Extracted entries:

--- begin ---

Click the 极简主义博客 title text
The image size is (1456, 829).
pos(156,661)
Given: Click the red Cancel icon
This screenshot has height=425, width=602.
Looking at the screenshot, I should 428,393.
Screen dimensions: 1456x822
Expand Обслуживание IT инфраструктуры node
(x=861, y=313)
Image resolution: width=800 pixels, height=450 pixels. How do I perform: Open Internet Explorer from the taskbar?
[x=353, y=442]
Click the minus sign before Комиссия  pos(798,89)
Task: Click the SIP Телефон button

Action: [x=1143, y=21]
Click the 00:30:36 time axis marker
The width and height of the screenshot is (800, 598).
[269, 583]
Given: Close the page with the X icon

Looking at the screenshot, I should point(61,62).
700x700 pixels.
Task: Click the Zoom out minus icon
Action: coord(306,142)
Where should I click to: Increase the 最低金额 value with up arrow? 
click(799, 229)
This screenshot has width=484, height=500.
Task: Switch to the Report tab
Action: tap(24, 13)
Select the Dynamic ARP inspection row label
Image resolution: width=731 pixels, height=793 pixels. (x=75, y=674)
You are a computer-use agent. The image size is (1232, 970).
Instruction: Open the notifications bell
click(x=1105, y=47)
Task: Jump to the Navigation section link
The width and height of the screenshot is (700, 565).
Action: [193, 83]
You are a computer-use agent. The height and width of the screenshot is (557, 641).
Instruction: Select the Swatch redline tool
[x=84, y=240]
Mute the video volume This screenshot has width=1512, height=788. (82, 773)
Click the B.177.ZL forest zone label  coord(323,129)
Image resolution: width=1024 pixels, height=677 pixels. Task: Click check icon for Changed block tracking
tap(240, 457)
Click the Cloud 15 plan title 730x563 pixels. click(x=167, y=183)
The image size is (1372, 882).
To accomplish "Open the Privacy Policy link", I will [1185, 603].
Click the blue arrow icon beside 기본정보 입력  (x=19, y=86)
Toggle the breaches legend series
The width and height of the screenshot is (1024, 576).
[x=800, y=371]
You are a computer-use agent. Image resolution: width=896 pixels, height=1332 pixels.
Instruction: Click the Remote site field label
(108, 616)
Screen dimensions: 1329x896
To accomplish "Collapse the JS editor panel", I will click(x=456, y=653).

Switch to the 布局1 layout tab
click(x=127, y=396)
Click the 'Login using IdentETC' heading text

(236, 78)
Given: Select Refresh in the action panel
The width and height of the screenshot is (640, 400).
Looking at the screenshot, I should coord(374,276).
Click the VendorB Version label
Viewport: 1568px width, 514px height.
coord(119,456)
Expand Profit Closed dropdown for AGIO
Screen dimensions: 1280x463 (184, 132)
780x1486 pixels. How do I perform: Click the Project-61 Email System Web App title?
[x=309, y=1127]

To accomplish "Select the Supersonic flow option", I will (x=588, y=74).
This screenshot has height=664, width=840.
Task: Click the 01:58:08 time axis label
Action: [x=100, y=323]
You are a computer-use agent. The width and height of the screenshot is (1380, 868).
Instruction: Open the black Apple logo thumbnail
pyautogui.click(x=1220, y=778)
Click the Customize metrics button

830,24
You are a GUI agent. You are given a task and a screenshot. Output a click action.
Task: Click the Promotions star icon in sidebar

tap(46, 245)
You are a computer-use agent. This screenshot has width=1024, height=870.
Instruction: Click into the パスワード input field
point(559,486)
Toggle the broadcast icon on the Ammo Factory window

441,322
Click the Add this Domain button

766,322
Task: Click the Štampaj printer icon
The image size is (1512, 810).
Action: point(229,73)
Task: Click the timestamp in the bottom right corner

--- end ---

REQUIREMENT:
Retype all of the extracted entries above verbatim, keeping every line intact and in its original order.

RESPONSE TO THIS TASK:
Click the 极简主义博客 title text
The image size is (1456, 829).
pos(156,661)
Given: Click the red Cancel icon
This screenshot has height=425, width=602.
Looking at the screenshot, I should 428,393.
Screen dimensions: 1456x822
Expand Обслуживание IT инфраструктуры node
(x=861, y=313)
Image resolution: width=800 pixels, height=450 pixels. How do I perform: Open Internet Explorer from the taskbar?
[x=353, y=442]
Click the minus sign before Комиссия  pos(798,89)
Task: Click the SIP Телефон button

Action: [x=1143, y=21]
Click the 00:30:36 time axis marker
The width and height of the screenshot is (800, 598).
[269, 583]
Given: Close the page with the X icon

Looking at the screenshot, I should point(61,62).
700x700 pixels.
Task: Click the Zoom out minus icon
Action: coord(306,142)
Where should I click to: Increase the 最低金额 value with up arrow? 
click(799, 229)
This screenshot has width=484, height=500.
Task: Switch to the Report tab
Action: tap(24, 13)
Select the Dynamic ARP inspection row label
Image resolution: width=731 pixels, height=793 pixels. (x=75, y=674)
You are a computer-use agent. The image size is (1232, 970).
Instruction: Open the notifications bell
click(x=1105, y=47)
Task: Jump to the Navigation section link
The width and height of the screenshot is (700, 565).
Action: [193, 83]
You are a computer-use agent. The height and width of the screenshot is (557, 641).
Instruction: Select the Swatch redline tool
[x=84, y=240]
Mute the video volume This screenshot has width=1512, height=788. (82, 773)
Click the B.177.ZL forest zone label  coord(323,129)
Image resolution: width=1024 pixels, height=677 pixels. Task: Click check icon for Changed block tracking
tap(240, 457)
Click the Cloud 15 plan title 730x563 pixels. click(x=167, y=183)
The image size is (1372, 882).
To accomplish "Open the Privacy Policy link", I will [1185, 603].
Click the blue arrow icon beside 기본정보 입력  (x=19, y=86)
Toggle the breaches legend series
The width and height of the screenshot is (1024, 576).
[x=800, y=371]
You are a computer-use agent. Image resolution: width=896 pixels, height=1332 pixels.
Instruction: Click the Remote site field label
(108, 616)
Screen dimensions: 1329x896
To accomplish "Collapse the JS editor panel", I will click(x=456, y=653).

Switch to the 布局1 layout tab
click(x=127, y=396)
Click the 'Login using IdentETC' heading text

(236, 78)
Given: Select Refresh in the action panel
The width and height of the screenshot is (640, 400).
Looking at the screenshot, I should coord(374,276).
Click the VendorB Version label
Viewport: 1568px width, 514px height.
coord(119,456)
Expand Profit Closed dropdown for AGIO
Screen dimensions: 1280x463 (184, 132)
780x1486 pixels. How do I perform: Click the Project-61 Email System Web App title?
[x=309, y=1127]

To accomplish "Select the Supersonic flow option", I will (x=588, y=74).
This screenshot has height=664, width=840.
Task: Click the 01:58:08 time axis label
Action: [x=100, y=323]
You are a computer-use agent. The width and height of the screenshot is (1380, 868).
Instruction: Open the black Apple logo thumbnail
pyautogui.click(x=1220, y=778)
Click the Customize metrics button

830,24
You are a GUI agent. You are given a task and a screenshot. Output a click action.
Task: Click the Promotions star icon in sidebar

tap(46, 245)
You are a computer-use agent. This screenshot has width=1024, height=870.
Instruction: Click into the パスワード input field
point(559,486)
Toggle the broadcast icon on the Ammo Factory window

441,322
Click the Add this Domain button

766,322
Task: Click the Štampaj printer icon
The image size is (1512, 810).
Action: point(229,73)
Task: Click the timestamp in the bottom right corner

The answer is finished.